# M3 price, CD changer & security system



## yatinm (Mar 23, 2004)

Folks, It's pathetic that BMW will not include security systems with $60K cars. My local dealer is charging $550 for that and $795 for the 6-disc changer installation. Now, I called Car Toys and they said they'd install the Alpine changer for $330 and the security system (including some fancy protection) for $300. They also claimed that BMW warranty is not voided with their work and that they do not cut any wire harnesses but instead have adapters that hook into the existing BMW wiring.

Any advice on which way I should go here? I'm leaning towards Car Toys. I see no value add with having a BMW name on the CD changer or the security system.

Also, I have essentially negotiated a new M3 convert for $2K off MSRP. I'm finding it impossible to go beyond that in the 1 week that I've tried negotiating. A pointer to other buyers: I found that a lease by Chase Manhattan bank is cheaper than BMW Financial Services with 2K more miles/year. So, remind your dealer to check for more lease options.

Unless I get some pointers from you kind folks, I'll probably place the order tomorrow.

Thanks for all the help. Great forum.

Yatin


----------



## SportMode (Mar 26, 2004)

yatinm said:


> Folks, It's pathetic that BMW will not include security systems with $60K cars. My local dealer is charging $550 for that and $795 for the 6-disc changer installation. Now, I called Car Toys and they said they'd install the Alpine changer for $330 and the security system (including some fancy protection) for $300. They also claimed that BMW warranty is not voided with their work and that they do not cut any wire harnesses but instead have adapters that hook into the existing BMW wiring.
> 
> Any advice on which way I should go here? I'm leaning towards Car Toys. I see no value add with having a BMW name on the CD changer or the security system.


Can't comment on the CD changer, but I just got my alarm installed last week. Probably worthwhile to check around different dealers. There are 3 located closeby and I got quotes for $630, $570, and $430. It was a no-brainer, plus I got 10% off with AAA membership.

You may want to consider if Car Toys option forces you to use another key fob. That would've been a deal-killer for me...


----------



## Pinecone (Apr 3, 2002)

INstall the BMW alarm yourself. Buy it from Circle BMW for a good price, then pop it in , a few bucks to teh dealer to code it.

The reason BMW doesn't put the alram in standard is that with all the other anti theft stuff, they figure it is a low probability of theft. L+Plus nobody pays any attention to the alram anyway. How many times have you been in a parking lot and heard an alarm going off? Did you even look to see what was happening? Probably not.

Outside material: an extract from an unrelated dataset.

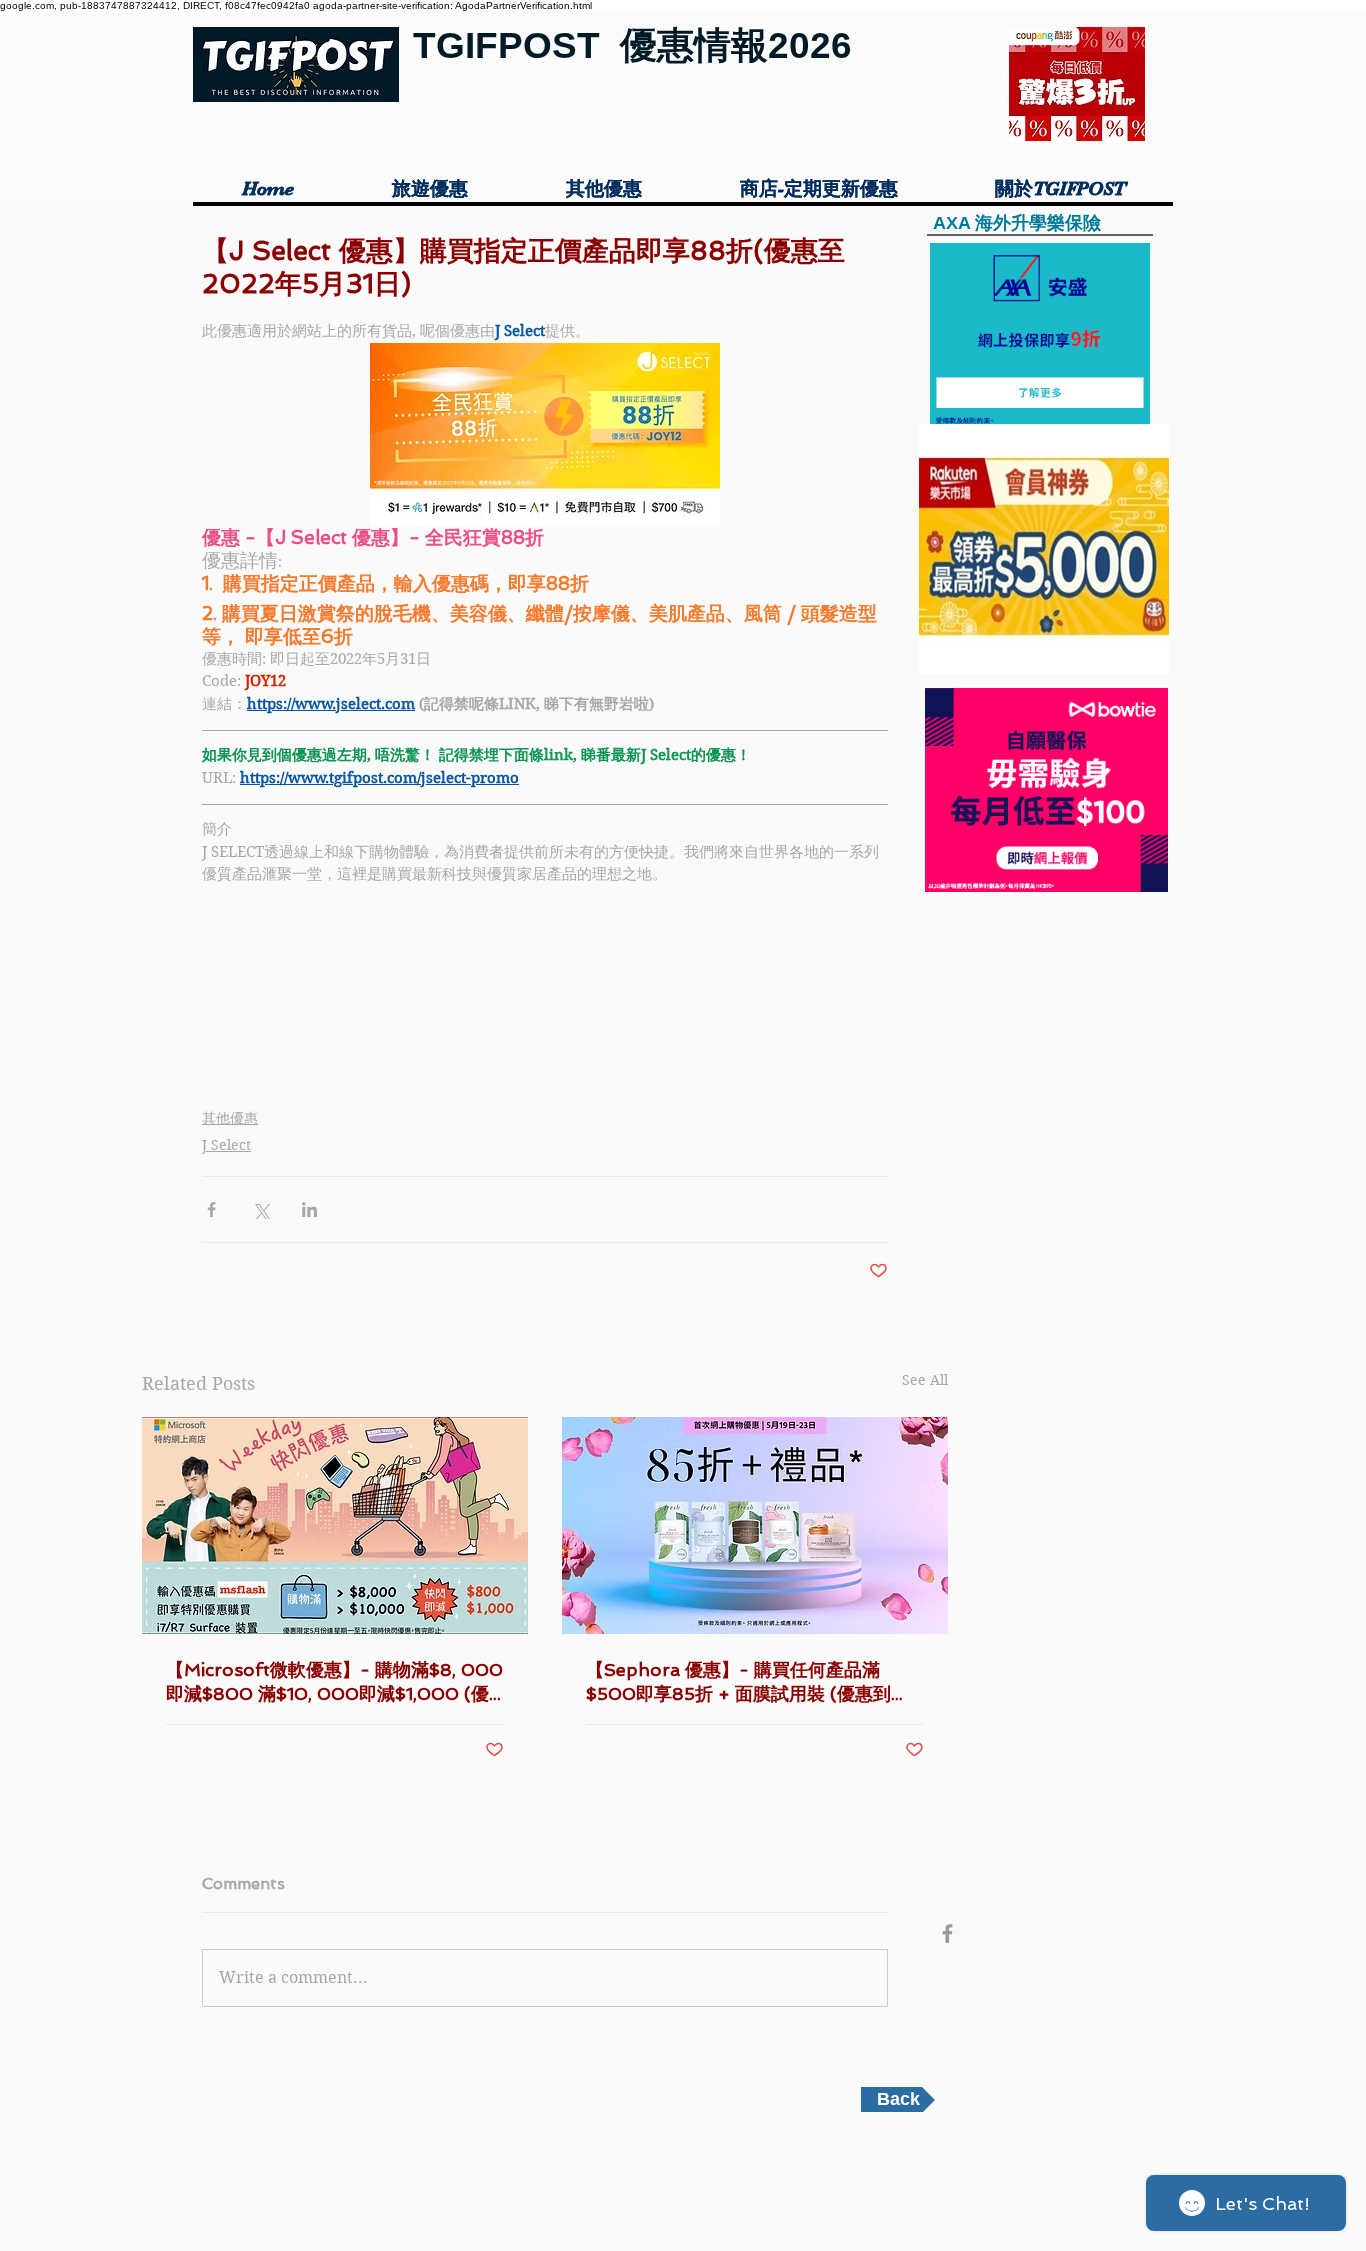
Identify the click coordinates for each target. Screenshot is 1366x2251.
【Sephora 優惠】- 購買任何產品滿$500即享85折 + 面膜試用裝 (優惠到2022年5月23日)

As for the CD changer, the BMW doesn't require any adapater. You can find them new i nthe box on eBay for about $350 or so. Install it yourself, takes a hour or so. Buy the install kit from Circle BMW.

Or even better, install a Phatbox. More music, don't have to carry CDs.


----------



## flashinthepan (Jul 25, 2003)

I dont like key Fobs, just bulky & fill your pockets up,

The factory alarm has no dangling fob, & its much smaller.

Go Factory.


----------



## Elonm (Jul 5, 2002)

I agree, the alarm and CD changer are easy DIY projects. Lots of info on various web sites on how to do each.

One point of clarification...if you choose to use the Alpine CD changer (S634) you will need both an Ai-net to M-bus adapter cable and a Soundgate or Blitzsafe adapter to connect it to the factory wiring. 

I don't think an adapter is required for the Phatbox. It appears to connect to factory wiring directly.

David


----------



## Pinecone (Apr 3, 2002)

Elonm said:


> I don't think an adapter is required for the Phatbox. It appears to connect to factory wiring directly.
> 
> David


Actually the Phatbox uses a special Blitzsafe adapter, which is included in the BMW specific unit.

I thought the same as you, but was wrong according to those who have installed them.


----------



## Impulss (Sep 5, 2002)

I faced the same issue when I purchased my M3.. and back during the end of '02, everyone had to pay MSRP!! 

I basically showed them the price i can purchase the CD changer and OEM alarm myself from circlebmw or pacificbmw. They wouldn't match the prices (because the online prices do not include the mounting brackets or labor) but I talked them down to roughly $900 for both. I would have been too lazy to install it myself anyways, and from what I read, the alarm has to be armed by the dealership for it to work (and some dealerships charge for that). 

The major selling point they got me on was that whatever is installed by the dealer before you take delivery of your vehicle (I ordered mine) will be covered by the warranty of the car . So my CD-changer and Alarm are covered way beyond the normal manufacturer's 1-year warranty against defects.

It's a high price to pay, but you really need both!!! Gotta have my BEEP BEEP!


----------



## daihard (Feb 15, 2004)

Elonm said:


> One point of clarification...if you choose to use the Alpine CD changer (S634) you will need both an Ai-net to M-bus adapter cable and a Soundgate or Blitzsafe adapter to connect it to the factory wiring.


I'd go with the Alpine MP3/CD changer (S634), too. Here's the DIY page for the installation:

http://m3.madrussian.net/diy_alpine.shtml

The dealer wants $795 for a factory (i.e. base Alpine) CD changer? That's outrageous.


----------



## Pinecone (Apr 3, 2002)

The other thing is, with BMW CCA club discount you should get at least 20% off of the accessories.

It all depends on the dealer, negotiate. I got a very good deal on the CD changer and alarm installed. I don't remembe eactly what, and can't find that paperwork (final deal just had a lump for accessories), but it was about cost for parts and labor.


----------



## daihard (Feb 15, 2004)

Pinecone said:


> The other thing is, with BMW CCA club discount you should get at least 20% off of the accessories.
> 
> It all depends on the dealer, negotiate. I got a very good deal on the CD changer and alarm installed. I don't remembe eactly what, and can't find that paperwork (final deal just had a lump for accessories), but it was about cost for parts and labor.


Yes, BMW CCA membership helps a lot. For $35 a year (or was it $45?), it's a bargain deal. I got $500 back for its membership reward program when I bought my M3. That alone more than paid off my 8 years of membership.


----------